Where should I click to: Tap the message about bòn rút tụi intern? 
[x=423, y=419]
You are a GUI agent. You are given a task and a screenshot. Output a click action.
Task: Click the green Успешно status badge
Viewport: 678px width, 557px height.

= = = = =

**GIVEN REQUEST:** Can you rescale the material above by copying every line again, requests included, with each answer coordinate multiplied by 2.45 and rounded to the nearest whole number, halves rounded up, while leaving all numbers inside the requests unchanged?

**WORKED ANSWER:**
Where should I click to: Tap the message about bòn rút tụi intern? 
[x=1036, y=1027]
You are a GUI agent. You are given a task and a screenshot. Output a click action.
Task: Click the green Успешно status badge
Viewport: 678px width, 557px height.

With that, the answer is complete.